BIOGRAPHY
Sam Gilliam (b. 1933, Tupelo, Mississippi) is one of the great innovators in postwar American painting. He emerged from the Washington, D.C. scene in the mid-1960s with works that elaborated upon and disrupted the ethos of Color School painting. A series of formal breakthroughs would soon result in his canonical Drape paintings, which expanded upon the tenets of Abstract Expressionism in entirely new ways. Suspending stretcherless lengths of painted canvas from the walls or ceilings of exhibition spaces, Gilliam transformed his medium and the contexts in which it was viewed. For an African American artist in the nation’s capital at the height of the Civil Rights movement, this was not merely an aesthetic proposition; it was a way of defining art’s role in a society undergoing dramatic change. Gilliam has subsequently pursued a pioneering course in which experimentation has been the only constant. Inspired by the improvisatory ethos of jazz, his lyrical abstractions continue to take on an increasing variety of forms, moods, and materials.

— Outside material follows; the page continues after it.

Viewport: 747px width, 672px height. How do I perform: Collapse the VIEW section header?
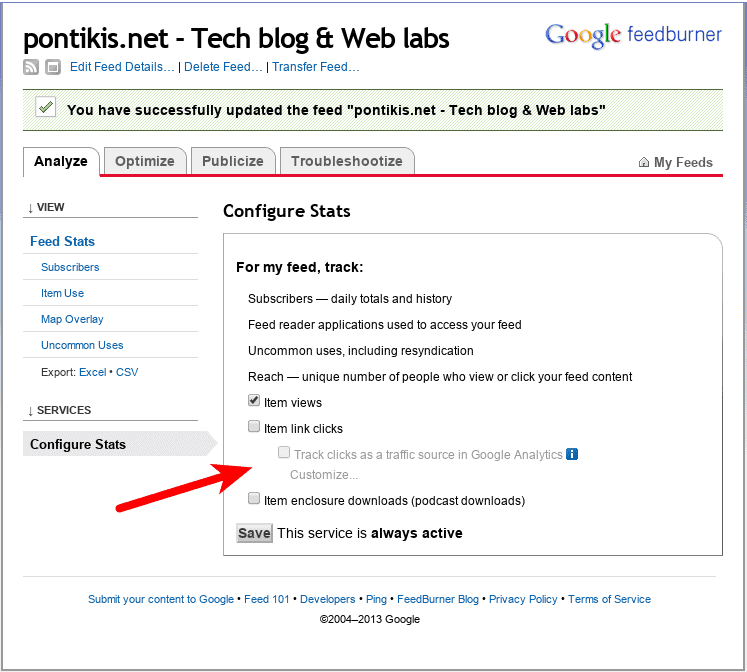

In 2021, Dia Art Foundation, New York, and the Museum of Fine Arts, Houston made the historic joint acquisition of Gilliam’s significant early work, the monumental installation Double Merge (1968), which has been on long-term view since 2019 at Dia Beacon in New York. In addition to a 2005 traveling retrospective organized by the Corcoran Gallery of Art, Washington, D.C., Gilliam has been the subject of solo exhibitions at the Kunstmuseum Basel, Switzerland (2018); Phillips Collection, Washington, D.C. (2011); J.B. Speed Memorial Museum, Louisville, Kentucky (1996); Whitney Museum of American Art, Philip Morris Branch, New York (1993); The Studio Museum in Harlem, New York (1982); and Museum of Modern Art, New York (1971), among many other institutions. His work is included in over fifty permanent collections, including the Musée d’Art Moderne de Paris; Tate Modern, London; Museum of Modern Art, New York; Metropolitan Museum of Art, New York; and Art Institute of Chicago. Gilliam lives and works in Washington, D.C.